Consequently, therefore, though disease, and accident, and what is most terrible of all, death, come upon the Gnostic, he remains inflexible in soul,--knowing that all such things are a necessity of creation, and that, also by the power of God, they become the medicine of salvation, benefiting by discipline those who are difficult to reform; allotted according to desert, by Providence, which is truly good.

Using the creatures, then, when the Word prescribes, and to the extent it prescribes, in the exercise of thankfulness to the Creator, he becomes master of the enjoyment of them.
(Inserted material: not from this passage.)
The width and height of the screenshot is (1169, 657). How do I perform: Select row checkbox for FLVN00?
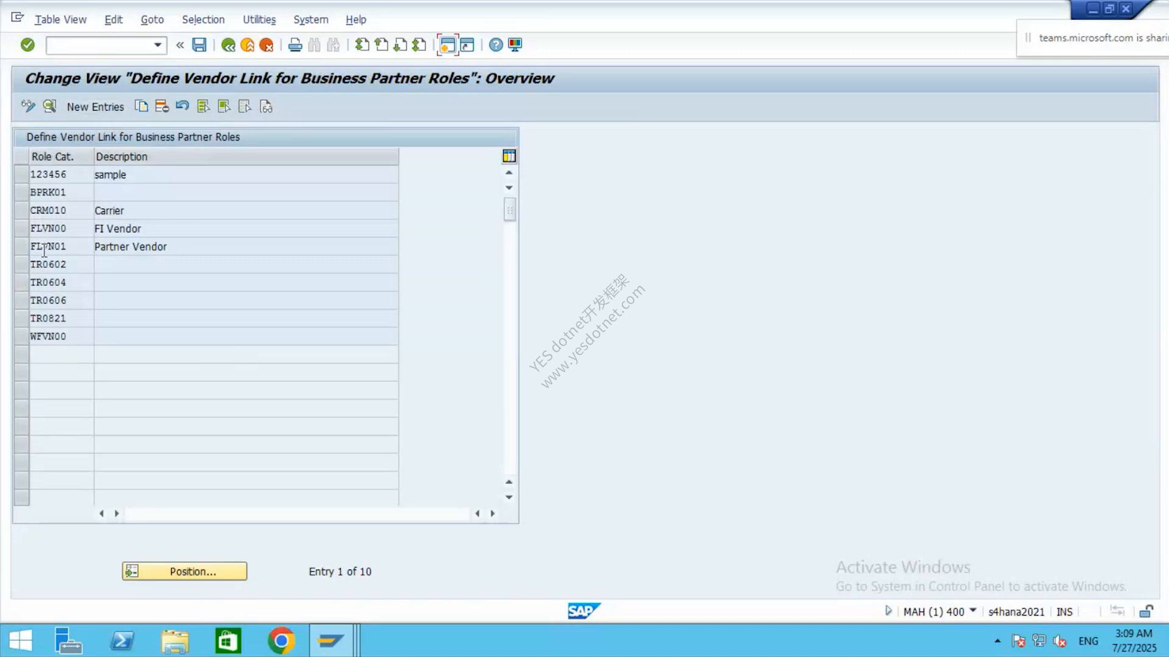[x=22, y=228]
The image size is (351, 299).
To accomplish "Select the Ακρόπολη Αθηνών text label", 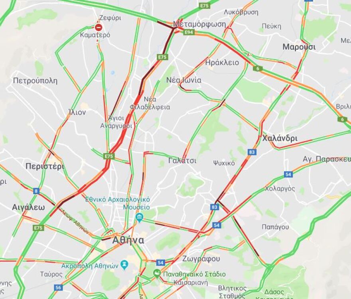I will 90,266.
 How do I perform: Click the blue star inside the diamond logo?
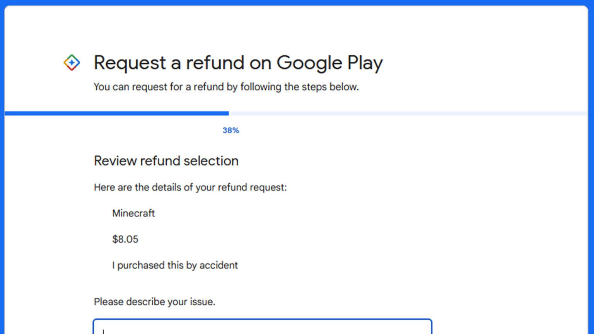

He never cherishes resentment or harbours a grudge against any one, though deserving of hatred for his conduct. For he worships the Maker, and loves him, who shares life, pitying and praying for him on account of his ignorance. He indeed partakes of the affections of the body, to which, susceptible as it is of suffering by nature, he is bound. But in sensation he is not the primary subject of it.
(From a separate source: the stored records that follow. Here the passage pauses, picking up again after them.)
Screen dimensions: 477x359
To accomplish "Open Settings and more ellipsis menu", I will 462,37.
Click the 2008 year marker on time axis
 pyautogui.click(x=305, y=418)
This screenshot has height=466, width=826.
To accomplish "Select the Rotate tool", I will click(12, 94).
Accordingly, then, in involuntary circumstances, by withdrawing himself from troubles to the things which really belong to him, he is not carried away with what is foreign to him. And it is only to things that are necessary for him that he accommodates himself, in so far as the soul is preserved unharmed. For it is not in supposition or seeming that he wishes to be faithful; but in knowledge and truth, that is, in sure deed and effectual word. [3599] Wherefore he not only praises what is noble, but endeavours himself to be noble; changing by love from a good and faithful servant into a friend, through the perfection of habit, which he has acquired in purity from true instruction and great discipline.